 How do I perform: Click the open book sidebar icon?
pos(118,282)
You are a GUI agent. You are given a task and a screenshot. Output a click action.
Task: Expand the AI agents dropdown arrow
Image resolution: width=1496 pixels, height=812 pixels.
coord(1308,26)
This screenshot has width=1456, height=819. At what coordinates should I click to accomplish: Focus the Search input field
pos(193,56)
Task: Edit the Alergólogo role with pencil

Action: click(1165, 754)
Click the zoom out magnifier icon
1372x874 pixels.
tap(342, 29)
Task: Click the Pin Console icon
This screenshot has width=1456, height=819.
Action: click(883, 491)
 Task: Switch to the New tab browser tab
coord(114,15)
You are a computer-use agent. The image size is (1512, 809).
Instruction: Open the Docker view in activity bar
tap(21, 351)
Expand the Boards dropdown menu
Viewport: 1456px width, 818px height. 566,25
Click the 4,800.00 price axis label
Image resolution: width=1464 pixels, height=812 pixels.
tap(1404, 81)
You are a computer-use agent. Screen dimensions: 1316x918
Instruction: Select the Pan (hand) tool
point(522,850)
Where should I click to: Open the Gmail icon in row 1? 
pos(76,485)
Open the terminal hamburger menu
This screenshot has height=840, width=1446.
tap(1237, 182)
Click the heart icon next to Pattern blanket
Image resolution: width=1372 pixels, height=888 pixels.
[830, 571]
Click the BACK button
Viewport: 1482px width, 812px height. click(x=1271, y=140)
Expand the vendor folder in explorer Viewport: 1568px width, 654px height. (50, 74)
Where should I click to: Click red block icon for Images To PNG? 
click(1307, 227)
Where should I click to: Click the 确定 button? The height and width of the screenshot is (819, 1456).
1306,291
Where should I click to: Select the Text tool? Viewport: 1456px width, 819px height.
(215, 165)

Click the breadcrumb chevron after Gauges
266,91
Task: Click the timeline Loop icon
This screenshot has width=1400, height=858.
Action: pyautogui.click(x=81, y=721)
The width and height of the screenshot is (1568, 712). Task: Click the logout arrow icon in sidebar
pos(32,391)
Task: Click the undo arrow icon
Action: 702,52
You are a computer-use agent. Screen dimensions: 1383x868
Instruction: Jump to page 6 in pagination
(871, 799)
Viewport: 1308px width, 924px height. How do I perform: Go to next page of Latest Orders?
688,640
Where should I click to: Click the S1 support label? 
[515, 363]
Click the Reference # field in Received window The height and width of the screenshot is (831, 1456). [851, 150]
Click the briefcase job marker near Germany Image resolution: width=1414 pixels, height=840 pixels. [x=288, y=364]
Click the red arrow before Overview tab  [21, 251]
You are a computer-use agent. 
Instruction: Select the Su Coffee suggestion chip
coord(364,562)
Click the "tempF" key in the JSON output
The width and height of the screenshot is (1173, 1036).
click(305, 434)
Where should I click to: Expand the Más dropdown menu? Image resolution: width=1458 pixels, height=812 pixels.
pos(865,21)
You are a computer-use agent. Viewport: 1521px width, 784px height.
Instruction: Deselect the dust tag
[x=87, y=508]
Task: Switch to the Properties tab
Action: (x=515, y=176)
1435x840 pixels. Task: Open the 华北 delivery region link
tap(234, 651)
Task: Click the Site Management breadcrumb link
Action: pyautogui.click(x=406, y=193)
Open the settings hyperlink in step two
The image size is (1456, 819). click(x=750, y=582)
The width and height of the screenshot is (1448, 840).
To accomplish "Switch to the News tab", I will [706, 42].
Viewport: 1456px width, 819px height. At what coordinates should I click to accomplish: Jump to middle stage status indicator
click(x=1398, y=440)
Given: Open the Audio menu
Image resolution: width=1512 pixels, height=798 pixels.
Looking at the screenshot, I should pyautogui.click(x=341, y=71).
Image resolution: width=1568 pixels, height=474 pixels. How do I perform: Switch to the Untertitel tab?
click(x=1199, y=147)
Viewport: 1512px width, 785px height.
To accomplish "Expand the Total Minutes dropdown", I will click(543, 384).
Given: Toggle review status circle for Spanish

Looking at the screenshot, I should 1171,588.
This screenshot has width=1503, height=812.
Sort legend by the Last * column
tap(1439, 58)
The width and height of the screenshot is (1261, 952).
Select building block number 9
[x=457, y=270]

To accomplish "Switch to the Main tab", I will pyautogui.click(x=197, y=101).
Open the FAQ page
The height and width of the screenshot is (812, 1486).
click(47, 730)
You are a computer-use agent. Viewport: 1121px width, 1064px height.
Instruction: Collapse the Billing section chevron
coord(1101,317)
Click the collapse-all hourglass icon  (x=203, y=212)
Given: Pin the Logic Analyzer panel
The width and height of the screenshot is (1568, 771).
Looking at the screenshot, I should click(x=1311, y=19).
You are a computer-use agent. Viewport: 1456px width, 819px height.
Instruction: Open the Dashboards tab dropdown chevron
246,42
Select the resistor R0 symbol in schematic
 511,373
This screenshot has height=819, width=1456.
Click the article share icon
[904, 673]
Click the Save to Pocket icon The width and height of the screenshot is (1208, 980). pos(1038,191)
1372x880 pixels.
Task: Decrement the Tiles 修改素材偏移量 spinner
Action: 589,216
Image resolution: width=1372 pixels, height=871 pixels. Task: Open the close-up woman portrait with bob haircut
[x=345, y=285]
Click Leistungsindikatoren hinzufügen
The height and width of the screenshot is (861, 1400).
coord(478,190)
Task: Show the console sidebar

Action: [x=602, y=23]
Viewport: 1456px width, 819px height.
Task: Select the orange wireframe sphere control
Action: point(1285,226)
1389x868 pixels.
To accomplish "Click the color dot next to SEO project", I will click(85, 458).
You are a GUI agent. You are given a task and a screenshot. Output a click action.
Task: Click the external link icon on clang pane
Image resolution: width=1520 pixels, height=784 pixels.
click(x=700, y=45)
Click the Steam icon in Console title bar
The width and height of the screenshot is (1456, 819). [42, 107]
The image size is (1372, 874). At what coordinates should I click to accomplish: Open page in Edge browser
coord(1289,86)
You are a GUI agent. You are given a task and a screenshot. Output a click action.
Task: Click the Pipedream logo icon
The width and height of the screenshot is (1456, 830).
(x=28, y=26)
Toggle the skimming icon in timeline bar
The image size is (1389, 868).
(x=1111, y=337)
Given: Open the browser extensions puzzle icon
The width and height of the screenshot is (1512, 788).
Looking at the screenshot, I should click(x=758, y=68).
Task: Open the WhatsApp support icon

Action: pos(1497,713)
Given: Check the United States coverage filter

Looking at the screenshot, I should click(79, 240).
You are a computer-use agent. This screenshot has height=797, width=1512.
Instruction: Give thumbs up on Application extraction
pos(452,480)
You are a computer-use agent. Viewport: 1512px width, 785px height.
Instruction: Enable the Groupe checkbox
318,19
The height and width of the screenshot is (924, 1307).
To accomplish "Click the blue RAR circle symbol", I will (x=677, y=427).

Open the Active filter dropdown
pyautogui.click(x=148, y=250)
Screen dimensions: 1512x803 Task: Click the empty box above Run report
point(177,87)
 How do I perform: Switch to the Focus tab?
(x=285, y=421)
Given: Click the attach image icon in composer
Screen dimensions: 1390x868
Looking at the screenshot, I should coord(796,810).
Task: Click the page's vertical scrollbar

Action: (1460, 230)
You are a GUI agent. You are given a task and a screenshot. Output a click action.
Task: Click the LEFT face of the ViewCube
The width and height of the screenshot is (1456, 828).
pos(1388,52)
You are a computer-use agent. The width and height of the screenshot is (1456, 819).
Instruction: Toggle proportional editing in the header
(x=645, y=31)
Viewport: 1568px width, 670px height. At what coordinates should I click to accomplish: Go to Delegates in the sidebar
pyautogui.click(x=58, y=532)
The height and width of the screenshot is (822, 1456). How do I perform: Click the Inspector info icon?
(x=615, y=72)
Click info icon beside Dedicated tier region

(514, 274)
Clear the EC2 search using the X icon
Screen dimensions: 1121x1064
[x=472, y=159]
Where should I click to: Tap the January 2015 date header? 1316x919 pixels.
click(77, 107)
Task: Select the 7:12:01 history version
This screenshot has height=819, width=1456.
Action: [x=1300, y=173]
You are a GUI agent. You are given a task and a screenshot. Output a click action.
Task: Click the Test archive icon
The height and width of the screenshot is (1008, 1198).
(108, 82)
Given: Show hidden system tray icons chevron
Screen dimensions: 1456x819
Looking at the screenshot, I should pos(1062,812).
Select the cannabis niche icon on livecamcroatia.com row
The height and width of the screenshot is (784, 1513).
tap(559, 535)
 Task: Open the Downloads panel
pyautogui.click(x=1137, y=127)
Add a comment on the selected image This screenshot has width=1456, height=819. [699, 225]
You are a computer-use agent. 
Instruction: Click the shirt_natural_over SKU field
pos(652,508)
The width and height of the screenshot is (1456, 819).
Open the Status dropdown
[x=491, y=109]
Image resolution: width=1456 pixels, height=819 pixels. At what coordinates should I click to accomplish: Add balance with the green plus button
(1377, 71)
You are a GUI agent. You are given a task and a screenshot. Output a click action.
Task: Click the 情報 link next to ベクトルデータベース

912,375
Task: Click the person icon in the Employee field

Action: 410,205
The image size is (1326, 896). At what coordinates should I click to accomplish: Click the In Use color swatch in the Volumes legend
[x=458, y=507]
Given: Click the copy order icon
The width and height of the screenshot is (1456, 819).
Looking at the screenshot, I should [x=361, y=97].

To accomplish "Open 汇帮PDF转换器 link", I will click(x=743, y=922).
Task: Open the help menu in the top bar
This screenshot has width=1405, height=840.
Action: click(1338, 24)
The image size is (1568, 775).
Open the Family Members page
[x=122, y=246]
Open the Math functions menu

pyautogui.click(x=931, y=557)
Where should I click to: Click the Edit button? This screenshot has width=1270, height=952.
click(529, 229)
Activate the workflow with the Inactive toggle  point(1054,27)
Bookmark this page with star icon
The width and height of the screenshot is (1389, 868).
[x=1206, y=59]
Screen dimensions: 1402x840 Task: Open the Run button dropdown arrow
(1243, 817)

__________

### [ABOUT THIS TASK]
Will you return exactly the lines above from the one with "The image size is (1372, 874)." down to the one with "Task: Click the Pipedream logo icon", counting both as part of the range?

### [SOLUTION TO THIS EXERCISE]
The image size is (1372, 874). At what coordinates should I click to accomplish: Open page in Edge browser
coord(1289,86)
You are a GUI agent. You are given a task and a screenshot. Output a click action.
Task: Click the Pipedream logo icon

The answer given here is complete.